However, at the same time the driver shortage reached crisis point – a problem which the group said was felt “most significantly” in its pallet network operations in the South West, which struggled to keep up with a post lockdown 70% uplift in volume.
The resultant wage inflation also took its toll with the strategic report stating that the combination of the two had “a significant impact on our profitability for the year”.
To add to its woes, the group also struggled with a shortage of warehousing staff and mechanics, which added further wage pressures.
In addition the delay in fuel deliveries in the autumn - after a shortage of fuel drivers sparked panic buying at the pumps - resulted in delayed deliveries to the group’s depots, forcing it to purchase supplies from alternative suppliers at a higher price.
In response to the driver shortage Gregory Distribution Holdings said it has “substantially” increased the investment in its driver apprenticeship scheme. The strategic report noted: “We have recruited additional trainers and doubled the number of apprentices with the aim of training 230 new drivers in the coming year.”

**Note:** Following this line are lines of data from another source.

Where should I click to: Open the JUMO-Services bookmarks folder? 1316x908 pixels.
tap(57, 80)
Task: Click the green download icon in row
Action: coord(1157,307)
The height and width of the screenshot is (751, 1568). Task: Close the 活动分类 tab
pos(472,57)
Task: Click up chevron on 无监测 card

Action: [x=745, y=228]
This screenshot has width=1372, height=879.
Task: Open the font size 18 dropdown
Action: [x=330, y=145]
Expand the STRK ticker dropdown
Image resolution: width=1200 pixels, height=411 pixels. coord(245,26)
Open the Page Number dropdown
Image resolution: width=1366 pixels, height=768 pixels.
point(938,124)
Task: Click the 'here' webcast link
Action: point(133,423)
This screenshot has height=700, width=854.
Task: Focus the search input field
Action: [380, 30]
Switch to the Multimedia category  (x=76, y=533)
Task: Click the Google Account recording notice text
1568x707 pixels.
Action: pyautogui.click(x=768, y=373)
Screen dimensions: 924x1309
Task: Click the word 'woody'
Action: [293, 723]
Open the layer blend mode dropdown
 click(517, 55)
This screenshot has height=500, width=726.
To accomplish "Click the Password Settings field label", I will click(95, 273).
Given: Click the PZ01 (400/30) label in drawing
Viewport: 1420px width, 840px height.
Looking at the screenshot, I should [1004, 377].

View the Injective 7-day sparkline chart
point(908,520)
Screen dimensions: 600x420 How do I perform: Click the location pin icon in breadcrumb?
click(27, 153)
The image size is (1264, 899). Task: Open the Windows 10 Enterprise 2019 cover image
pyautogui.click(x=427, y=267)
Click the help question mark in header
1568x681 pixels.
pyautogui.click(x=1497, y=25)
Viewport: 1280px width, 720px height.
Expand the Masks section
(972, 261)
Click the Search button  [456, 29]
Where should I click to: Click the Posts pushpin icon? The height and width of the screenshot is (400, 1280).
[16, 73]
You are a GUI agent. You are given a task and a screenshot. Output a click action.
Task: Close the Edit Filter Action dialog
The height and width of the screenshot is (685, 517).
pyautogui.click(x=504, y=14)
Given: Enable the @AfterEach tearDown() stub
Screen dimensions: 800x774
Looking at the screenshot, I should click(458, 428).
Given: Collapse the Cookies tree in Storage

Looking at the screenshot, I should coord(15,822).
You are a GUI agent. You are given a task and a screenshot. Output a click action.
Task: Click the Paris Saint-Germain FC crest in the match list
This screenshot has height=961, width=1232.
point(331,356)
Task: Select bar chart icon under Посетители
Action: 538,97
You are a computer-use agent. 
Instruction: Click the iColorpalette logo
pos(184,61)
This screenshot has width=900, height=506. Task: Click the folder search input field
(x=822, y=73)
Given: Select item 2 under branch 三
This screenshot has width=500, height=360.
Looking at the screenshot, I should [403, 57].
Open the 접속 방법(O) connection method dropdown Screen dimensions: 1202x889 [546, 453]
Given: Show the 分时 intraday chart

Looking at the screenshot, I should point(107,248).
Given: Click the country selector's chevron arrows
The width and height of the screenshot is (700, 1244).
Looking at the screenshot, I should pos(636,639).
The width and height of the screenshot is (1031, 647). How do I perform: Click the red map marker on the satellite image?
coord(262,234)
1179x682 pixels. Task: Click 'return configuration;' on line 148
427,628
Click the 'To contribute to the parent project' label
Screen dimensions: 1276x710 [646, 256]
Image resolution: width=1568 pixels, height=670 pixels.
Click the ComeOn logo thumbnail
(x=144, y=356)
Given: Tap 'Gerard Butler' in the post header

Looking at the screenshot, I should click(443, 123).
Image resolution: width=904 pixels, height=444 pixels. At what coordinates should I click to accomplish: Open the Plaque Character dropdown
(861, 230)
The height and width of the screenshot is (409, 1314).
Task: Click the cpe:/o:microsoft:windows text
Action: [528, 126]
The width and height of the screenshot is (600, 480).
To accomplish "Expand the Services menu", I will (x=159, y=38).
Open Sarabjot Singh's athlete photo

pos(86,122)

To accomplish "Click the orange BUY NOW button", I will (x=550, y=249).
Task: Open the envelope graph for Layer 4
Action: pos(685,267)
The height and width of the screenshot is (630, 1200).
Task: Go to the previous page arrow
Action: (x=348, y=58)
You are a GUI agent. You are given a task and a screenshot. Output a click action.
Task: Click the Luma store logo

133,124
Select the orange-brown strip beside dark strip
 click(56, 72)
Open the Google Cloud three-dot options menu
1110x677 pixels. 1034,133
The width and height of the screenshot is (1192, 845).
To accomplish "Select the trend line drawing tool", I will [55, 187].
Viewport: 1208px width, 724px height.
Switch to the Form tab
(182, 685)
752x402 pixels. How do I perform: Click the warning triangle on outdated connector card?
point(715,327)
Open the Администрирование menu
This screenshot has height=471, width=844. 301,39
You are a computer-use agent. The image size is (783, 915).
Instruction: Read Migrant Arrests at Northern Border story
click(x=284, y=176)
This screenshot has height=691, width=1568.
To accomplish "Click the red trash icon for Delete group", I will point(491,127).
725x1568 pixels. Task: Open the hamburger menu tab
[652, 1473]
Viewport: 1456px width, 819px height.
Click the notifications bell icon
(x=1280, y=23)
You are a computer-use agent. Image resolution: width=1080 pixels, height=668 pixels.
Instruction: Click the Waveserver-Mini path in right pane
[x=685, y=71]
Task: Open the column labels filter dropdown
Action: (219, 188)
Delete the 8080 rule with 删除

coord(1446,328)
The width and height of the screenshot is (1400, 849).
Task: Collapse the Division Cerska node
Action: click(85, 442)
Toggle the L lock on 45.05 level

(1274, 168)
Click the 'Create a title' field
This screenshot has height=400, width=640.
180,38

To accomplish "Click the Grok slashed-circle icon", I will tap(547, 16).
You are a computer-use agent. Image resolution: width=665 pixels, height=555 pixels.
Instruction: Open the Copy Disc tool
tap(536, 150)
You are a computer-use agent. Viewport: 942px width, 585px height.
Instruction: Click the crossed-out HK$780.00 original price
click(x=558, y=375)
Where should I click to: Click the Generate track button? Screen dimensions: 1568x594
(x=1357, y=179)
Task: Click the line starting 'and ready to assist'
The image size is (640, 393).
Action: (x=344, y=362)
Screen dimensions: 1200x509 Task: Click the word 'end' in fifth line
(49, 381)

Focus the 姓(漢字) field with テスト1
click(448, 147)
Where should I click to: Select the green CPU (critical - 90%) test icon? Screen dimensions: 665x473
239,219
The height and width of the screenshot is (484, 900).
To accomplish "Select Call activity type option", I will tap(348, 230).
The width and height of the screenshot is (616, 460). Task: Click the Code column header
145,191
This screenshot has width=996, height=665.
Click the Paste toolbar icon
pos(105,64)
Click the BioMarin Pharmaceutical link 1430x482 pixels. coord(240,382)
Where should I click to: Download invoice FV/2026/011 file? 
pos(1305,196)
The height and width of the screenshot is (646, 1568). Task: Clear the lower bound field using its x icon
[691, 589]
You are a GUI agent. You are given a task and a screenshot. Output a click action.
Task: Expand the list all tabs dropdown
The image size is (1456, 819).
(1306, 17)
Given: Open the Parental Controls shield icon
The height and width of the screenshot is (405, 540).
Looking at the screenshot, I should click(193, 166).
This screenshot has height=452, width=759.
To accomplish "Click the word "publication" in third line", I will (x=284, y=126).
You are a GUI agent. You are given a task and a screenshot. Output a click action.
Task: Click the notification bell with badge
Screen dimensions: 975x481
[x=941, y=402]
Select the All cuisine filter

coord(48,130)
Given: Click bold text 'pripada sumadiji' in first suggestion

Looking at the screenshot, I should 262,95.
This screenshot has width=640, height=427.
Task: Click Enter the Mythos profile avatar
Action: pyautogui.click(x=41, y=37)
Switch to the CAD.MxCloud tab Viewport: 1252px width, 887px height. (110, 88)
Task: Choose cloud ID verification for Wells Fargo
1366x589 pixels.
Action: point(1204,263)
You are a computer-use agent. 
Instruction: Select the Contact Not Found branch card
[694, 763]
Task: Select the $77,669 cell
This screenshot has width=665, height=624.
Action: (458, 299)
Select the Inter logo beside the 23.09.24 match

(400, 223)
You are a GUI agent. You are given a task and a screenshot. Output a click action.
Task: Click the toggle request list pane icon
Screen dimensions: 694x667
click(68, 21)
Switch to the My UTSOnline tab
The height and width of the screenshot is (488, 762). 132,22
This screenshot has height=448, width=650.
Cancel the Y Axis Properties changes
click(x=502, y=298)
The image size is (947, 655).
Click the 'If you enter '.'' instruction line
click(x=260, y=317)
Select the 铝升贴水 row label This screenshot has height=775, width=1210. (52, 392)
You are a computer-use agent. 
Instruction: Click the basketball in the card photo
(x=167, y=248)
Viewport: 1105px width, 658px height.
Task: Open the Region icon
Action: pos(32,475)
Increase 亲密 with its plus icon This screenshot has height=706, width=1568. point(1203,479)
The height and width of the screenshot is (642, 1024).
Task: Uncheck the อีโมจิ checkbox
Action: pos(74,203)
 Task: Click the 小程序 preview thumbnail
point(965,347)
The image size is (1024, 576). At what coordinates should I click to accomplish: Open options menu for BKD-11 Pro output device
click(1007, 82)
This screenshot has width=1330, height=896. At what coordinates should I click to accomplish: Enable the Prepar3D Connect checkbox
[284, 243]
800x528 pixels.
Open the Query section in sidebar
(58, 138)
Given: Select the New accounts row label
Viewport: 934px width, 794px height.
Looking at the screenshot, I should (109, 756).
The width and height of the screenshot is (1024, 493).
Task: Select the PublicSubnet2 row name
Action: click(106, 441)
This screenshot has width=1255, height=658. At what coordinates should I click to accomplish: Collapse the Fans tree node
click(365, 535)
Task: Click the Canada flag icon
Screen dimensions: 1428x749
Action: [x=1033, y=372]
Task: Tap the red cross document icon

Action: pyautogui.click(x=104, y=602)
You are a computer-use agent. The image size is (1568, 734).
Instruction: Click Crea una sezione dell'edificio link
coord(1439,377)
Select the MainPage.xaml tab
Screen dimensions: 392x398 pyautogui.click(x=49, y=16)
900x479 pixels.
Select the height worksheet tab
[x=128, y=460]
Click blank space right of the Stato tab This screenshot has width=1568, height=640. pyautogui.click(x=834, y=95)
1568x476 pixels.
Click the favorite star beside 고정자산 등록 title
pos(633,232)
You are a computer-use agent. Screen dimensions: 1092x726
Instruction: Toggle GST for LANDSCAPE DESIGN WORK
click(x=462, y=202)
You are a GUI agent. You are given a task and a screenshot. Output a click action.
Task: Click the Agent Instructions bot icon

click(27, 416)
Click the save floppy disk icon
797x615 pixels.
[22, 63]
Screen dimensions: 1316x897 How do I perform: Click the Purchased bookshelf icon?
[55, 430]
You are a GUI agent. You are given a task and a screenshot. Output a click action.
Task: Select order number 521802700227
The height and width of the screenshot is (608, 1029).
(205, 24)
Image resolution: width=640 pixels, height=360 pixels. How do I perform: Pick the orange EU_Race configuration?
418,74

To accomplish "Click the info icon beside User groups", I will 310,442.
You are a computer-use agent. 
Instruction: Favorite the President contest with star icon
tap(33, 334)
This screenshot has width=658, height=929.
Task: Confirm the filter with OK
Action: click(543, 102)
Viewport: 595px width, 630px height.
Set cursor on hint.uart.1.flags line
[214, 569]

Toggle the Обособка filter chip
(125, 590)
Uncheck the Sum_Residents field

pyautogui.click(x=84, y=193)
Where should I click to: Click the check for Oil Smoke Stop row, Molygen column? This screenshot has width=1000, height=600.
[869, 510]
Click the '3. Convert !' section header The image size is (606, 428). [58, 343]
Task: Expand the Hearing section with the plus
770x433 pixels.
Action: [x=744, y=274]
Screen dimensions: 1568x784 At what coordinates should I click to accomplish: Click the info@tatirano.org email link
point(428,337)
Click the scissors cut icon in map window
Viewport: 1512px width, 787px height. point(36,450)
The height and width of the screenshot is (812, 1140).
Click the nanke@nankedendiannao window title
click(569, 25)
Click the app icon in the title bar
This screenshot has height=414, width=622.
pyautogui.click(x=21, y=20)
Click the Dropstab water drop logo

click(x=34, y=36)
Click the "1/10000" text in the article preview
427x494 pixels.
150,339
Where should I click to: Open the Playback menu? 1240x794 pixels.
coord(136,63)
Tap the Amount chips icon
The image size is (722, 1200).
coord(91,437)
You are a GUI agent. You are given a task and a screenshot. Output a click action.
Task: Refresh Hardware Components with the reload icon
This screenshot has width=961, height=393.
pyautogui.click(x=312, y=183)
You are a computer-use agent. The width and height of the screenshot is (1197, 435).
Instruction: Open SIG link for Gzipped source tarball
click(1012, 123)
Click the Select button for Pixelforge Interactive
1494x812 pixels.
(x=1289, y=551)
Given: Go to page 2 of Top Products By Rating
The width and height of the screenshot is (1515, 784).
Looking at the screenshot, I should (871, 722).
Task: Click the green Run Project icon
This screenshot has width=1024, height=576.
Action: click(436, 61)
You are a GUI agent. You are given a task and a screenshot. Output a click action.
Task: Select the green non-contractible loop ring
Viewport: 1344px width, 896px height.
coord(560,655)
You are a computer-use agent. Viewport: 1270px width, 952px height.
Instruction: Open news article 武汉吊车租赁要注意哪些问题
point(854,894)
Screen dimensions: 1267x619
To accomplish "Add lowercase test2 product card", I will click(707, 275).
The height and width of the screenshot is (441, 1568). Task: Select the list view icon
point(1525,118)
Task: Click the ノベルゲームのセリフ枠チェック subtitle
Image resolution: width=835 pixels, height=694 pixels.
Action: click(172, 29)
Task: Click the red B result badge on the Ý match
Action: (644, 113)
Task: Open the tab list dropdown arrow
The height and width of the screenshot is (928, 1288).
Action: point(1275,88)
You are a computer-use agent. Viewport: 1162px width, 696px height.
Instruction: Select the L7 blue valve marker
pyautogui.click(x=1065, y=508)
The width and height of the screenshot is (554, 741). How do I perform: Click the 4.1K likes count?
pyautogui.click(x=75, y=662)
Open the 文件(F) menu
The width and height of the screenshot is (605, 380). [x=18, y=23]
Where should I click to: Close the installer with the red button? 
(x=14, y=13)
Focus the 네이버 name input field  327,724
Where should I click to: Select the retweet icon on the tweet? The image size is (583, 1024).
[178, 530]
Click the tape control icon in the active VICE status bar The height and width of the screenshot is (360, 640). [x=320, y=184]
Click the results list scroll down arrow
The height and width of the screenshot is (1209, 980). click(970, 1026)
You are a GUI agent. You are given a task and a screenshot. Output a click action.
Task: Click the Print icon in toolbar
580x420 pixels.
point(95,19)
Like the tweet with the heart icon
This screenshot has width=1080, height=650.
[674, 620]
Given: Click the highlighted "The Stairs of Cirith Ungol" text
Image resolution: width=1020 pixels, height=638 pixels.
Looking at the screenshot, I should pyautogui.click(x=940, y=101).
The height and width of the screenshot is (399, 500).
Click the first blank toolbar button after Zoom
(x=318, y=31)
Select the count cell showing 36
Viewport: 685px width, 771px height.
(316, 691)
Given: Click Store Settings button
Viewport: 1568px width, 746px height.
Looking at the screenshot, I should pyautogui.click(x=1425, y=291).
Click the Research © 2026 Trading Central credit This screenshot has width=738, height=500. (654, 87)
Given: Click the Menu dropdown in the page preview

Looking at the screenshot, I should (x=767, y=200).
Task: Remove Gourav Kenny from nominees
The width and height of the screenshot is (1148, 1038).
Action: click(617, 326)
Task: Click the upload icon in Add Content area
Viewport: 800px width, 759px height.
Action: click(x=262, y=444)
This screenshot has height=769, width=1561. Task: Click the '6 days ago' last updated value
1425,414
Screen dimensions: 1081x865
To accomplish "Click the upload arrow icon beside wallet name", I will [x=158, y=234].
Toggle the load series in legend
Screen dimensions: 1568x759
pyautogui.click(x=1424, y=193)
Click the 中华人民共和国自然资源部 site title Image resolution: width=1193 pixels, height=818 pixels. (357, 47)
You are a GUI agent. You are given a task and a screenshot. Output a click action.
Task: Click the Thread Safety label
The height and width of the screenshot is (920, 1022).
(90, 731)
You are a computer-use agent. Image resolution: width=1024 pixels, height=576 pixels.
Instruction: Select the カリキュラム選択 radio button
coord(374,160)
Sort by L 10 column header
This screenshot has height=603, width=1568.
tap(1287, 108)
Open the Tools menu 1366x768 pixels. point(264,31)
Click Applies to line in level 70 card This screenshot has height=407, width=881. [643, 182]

During the year the group also expanded its warehouse footprint significantly acquiring an 80,000sq ft facility in Devon and a 100,00sq ft warehouse in Scotland.
It also leased a 200,000 sq ft facility in the Midlands to boost its warehousing and transport footprint in the region.
Since the year end the business has also taken on a further 160,000sq ft facility in the Bristol area to support expansion of an existing customer, the report added.
Despite the challenges the group faced in 2021 the strategic report said that the directors are confident of further increases in margins and profitability this year, as the Pollock acquisition continues to bed in and as the increased costs of wages and fuel is recovered from customers.